Which at worse as we all know is an impossible dream.Because it would mean business taxes which would more than wipe out any potential ( more like the imaginary ) extra profits generated for their ‘ex’ employers by automation,to pay for the required unemployment benefits.

But if you have no power to override the employers, then how will you override their intention to use automatic machines (which will, in a static economic analysis, be immensely profitable for them)?

While even at best,assuming that we even get the required unemployment benefits regime,that still leaves the question of how does industry compensate for lost markets like the massive,human driven,car enthusiast market.Not to mention the resulting miserable zb world which that would be to anyone who likes to drive and spending their cash in that market.On the basis of us saying might as well use the bus or train than expensive and just as boring robot taxi.

This is not so different from asking what would happen to washboard manufacturers when washing machines were introduced, and what would all those housewives do with their time now that it was just a case of throwing the clothes in the machine?

On that note I don’t think you’ve thought through all of the implications of what the removal of the right to human driven private transport would actually mean in terms of the loss to the automotive industry let alone all the other implications and knock on effects of professional drivers ending up looking for alternative employment and not finding it.Added to increases in automation of other sectors of the economy adding yet more to the dole queue. :unamused:

Well I don’t necessarily think we’re talking about the “removal of the right to drive”.

But what it does confront us with is the requirement to re-examine the basis on which people are entitled to a living. In the past, when the forces of production have been held back by the relations of production, what has happened is that the old relations have been replaced with new ones. Or if the ruling class have managed to stifle change in a particular place, then the economic developments have occurred elsewhere, and once it is obvious that society is being held back and if the ruling class who are successfully stifling change cannot be reasoned with, then either pressure grows until there is an internal revolution, or the entire society is conquered from outside.
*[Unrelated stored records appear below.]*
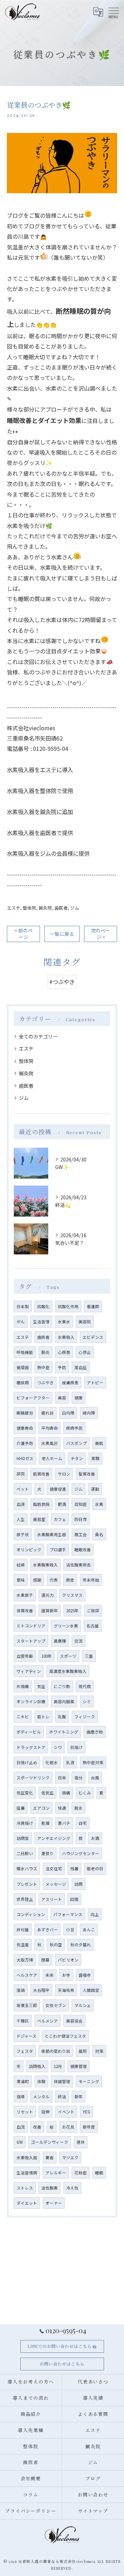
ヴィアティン (29, 1671)
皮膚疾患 (70, 1382)
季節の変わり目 (55, 2051)
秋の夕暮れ (80, 1944)
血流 (21, 2127)
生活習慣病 (27, 2172)
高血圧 (80, 1367)
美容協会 (74, 2021)
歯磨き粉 (94, 1732)
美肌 (99, 1443)
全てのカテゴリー (38, 1036)
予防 (62, 1367)
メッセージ (55, 1884)
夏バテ (64, 1823)
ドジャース (27, 2036)
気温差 (23, 1944)
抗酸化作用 (68, 1306)
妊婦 (21, 1565)
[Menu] (113, 11)
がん (21, 1321)
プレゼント (27, 1884)
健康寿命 (25, 1428)
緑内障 (89, 1413)
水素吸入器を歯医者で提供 (40, 832)
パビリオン (68, 1960)
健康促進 (58, 1489)
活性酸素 (49, 2188)
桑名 (99, 1534)
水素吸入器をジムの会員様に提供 (48, 853)
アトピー (95, 1382)
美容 (62, 1397)
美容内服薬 (64, 1701)
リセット (25, 2111)
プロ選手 (58, 1549)
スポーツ (68, 1656)
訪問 (78, 1884)
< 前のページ (23, 933)
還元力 (47, 1595)
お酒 (95, 1838)
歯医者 (61, 907)
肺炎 (45, 1352)
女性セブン (55, 2005)
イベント (66, 2111)
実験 (95, 1458)
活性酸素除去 (78, 1565)
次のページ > (100, 933)
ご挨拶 (93, 1610)
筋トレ (43, 1716)
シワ (58, 1747)
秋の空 (56, 1944)
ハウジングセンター (80, 1853)
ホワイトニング (63, 1732)
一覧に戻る (62, 933)
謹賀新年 (49, 1610)
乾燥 (45, 1823)
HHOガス (25, 1458)
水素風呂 (49, 1443)
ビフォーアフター (33, 1397)
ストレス (25, 2188)
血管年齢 (25, 1656)
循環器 (23, 1367)
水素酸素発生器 (51, 1534)
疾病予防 (74, 1428)
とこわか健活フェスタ (65, 2036)
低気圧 (47, 1793)
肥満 (62, 1504)
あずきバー (47, 1929)
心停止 (85, 1352)
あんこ (89, 1929)
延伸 (45, 2111)
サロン (64, 1474)
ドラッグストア (31, 1747)
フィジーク (84, 1716)
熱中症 (43, 1367)
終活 (62, 2096)
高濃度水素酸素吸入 (67, 1671)
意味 (21, 1580)
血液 (21, 1504)
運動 (95, 1489)
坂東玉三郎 (27, 2005)
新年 (78, 2096)
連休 (80, 2142)
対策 (99, 2051)
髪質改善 (87, 1474)
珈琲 (21, 2096)
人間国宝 (91, 1990)
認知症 (80, 1504)
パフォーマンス (67, 1914)
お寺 (66, 1975)
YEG (86, 2111)
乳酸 (62, 1716)
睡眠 (99, 2172)
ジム (74, 907)
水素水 (64, 1321)
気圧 (41, 1686)
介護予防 (25, 1443)
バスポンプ (76, 1443)
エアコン (41, 1808)
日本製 (23, 1306)
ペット (23, 1489)
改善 (37, 2127)
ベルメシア (47, 2021)
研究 (21, 1474)
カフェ (60, 1519)
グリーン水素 (66, 1625)
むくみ (85, 1793)
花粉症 (80, 2172)
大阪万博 (25, 1960)
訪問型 (23, 1838)
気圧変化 (25, 1793)
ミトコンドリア (31, 1625)
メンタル (41, 2096)
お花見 (68, 2127)
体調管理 (62, 2081)
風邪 (83, 2051)
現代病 (85, 1686)
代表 (54, 1580)
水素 (99, 1504)
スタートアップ (31, 1641)
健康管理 (78, 2066)
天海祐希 (66, 1990)
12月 (58, 2066)
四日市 (80, 1519)
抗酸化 (43, 1306)
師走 (70, 1580)
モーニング (89, 2081)
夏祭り (47, 1853)
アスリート (51, 1899)
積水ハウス (27, 1868)
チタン (77, 1458)
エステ (13, 907)
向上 (95, 1914)
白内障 (68, 1413)
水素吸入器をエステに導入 (40, 769)
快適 (62, 1808)
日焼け (76, 1747)
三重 (89, 1656)
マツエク (70, 2157)
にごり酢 (62, 1686)
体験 (41, 2081)
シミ (87, 1701)
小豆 (70, 1929)
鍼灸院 (45, 907)
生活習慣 (41, 1321)
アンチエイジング (53, 1838)
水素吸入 (66, 1337)
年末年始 (91, 1580)
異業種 (60, 1641)
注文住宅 (53, 1868)
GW (20, 2142)
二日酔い (25, 1853)
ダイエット (27, 2203)
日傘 (62, 1777)
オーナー (53, 2203)
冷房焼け (25, 1823)
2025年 (72, 1610)
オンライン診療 (31, 1701)
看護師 (93, 1306)
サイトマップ (93, 2511)
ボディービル (29, 1732)
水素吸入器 (27, 2157)
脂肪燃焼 (41, 1504)
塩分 (78, 1777)
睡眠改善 (82, 1549)
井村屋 (23, 1929)
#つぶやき (62, 981)
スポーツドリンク (33, 1777)
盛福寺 (85, 1975)
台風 (95, 1777)
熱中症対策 (93, 1762)
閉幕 (45, 1960)
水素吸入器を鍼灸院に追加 (40, 811)
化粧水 (51, 1762)
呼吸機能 (25, 1352)
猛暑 (21, 1808)
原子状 (23, 1534)
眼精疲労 (25, 1413)
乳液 (70, 1762)
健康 (78, 1397)
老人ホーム (52, 1458)
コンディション (31, 1914)
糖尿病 (23, 1382)
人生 (21, 1519)
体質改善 (25, 1610)
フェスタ (25, 2051)
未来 (49, 1975)
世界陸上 (25, 1899)
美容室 (39, 1519)
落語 (21, 1990)
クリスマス (72, 1595)
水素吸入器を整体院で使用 (40, 790)
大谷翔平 (41, 1990)
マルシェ (82, 2005)
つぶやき (45, 1382)
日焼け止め (27, 1762)
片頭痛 (23, 1686)
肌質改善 (41, 1474)
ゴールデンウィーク (49, 2142)
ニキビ (23, 1716)
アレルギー (55, 2172)
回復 (74, 1899)
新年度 (89, 2127)
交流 (78, 1641)
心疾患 (64, 1352)
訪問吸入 (37, 2066)
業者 (49, 2157)
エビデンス (93, 1337)
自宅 (83, 1823)
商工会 (80, 1534)
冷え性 (72, 2188)
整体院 (29, 907)
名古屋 (92, 1625)
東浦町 (23, 2081)
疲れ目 (47, 1413)
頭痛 (66, 1793)
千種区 (23, 2021)
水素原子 (25, 1595)
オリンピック (29, 1549)
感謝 (37, 1580)
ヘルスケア (27, 1975)
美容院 (85, 1321)
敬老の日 (95, 1868)
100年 (46, 1656)
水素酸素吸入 (45, 1565)
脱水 (78, 1808)
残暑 (74, 1868)
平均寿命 (49, 1428)
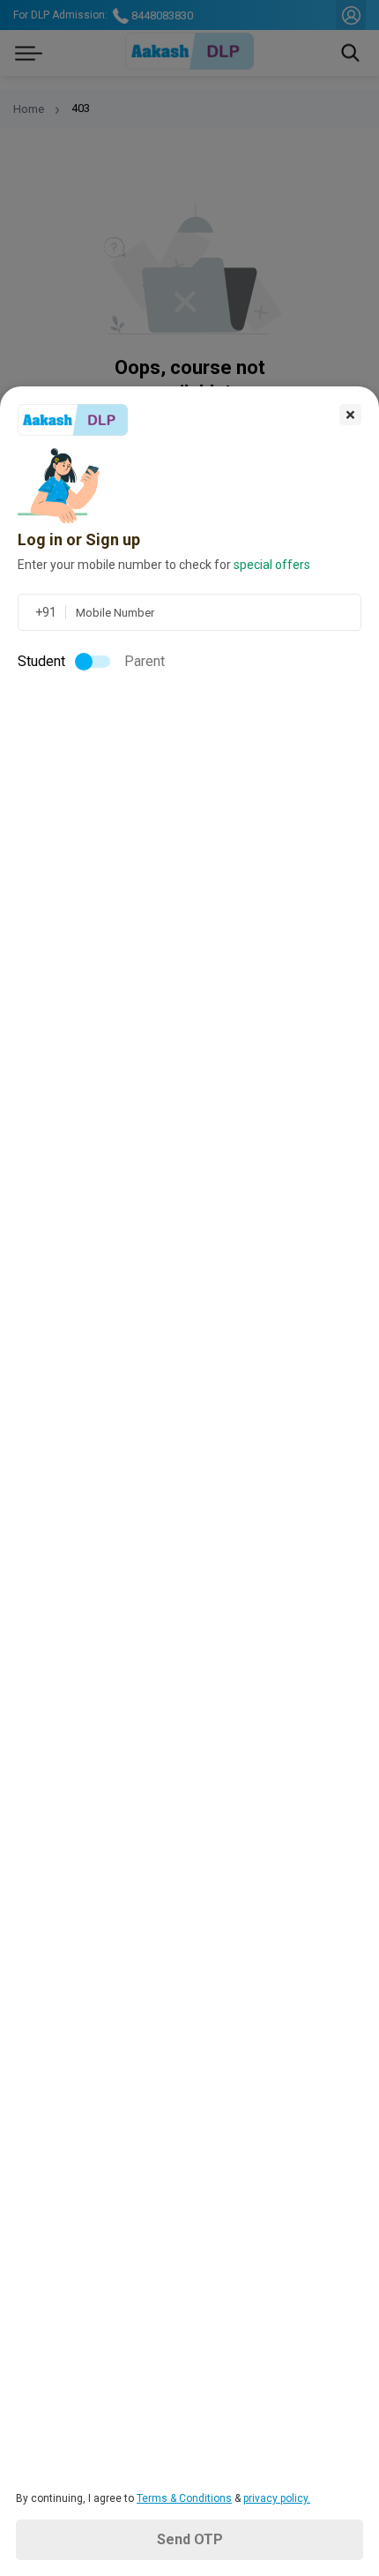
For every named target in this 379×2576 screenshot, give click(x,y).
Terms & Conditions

Japan is a notable case of a society that held back capitalist relations for centuries until the Americans sailed up in metal warships to propose trade, and they realised how backward they had become. The British after the Second Boer War realised that conditions at home under free market conditions (laissez faire) had become so squalid that they could barely recruit the necessary troops to fight, whilst other European powers like Germany were steaming ahead with state intervention in public health and growing militarily stronger.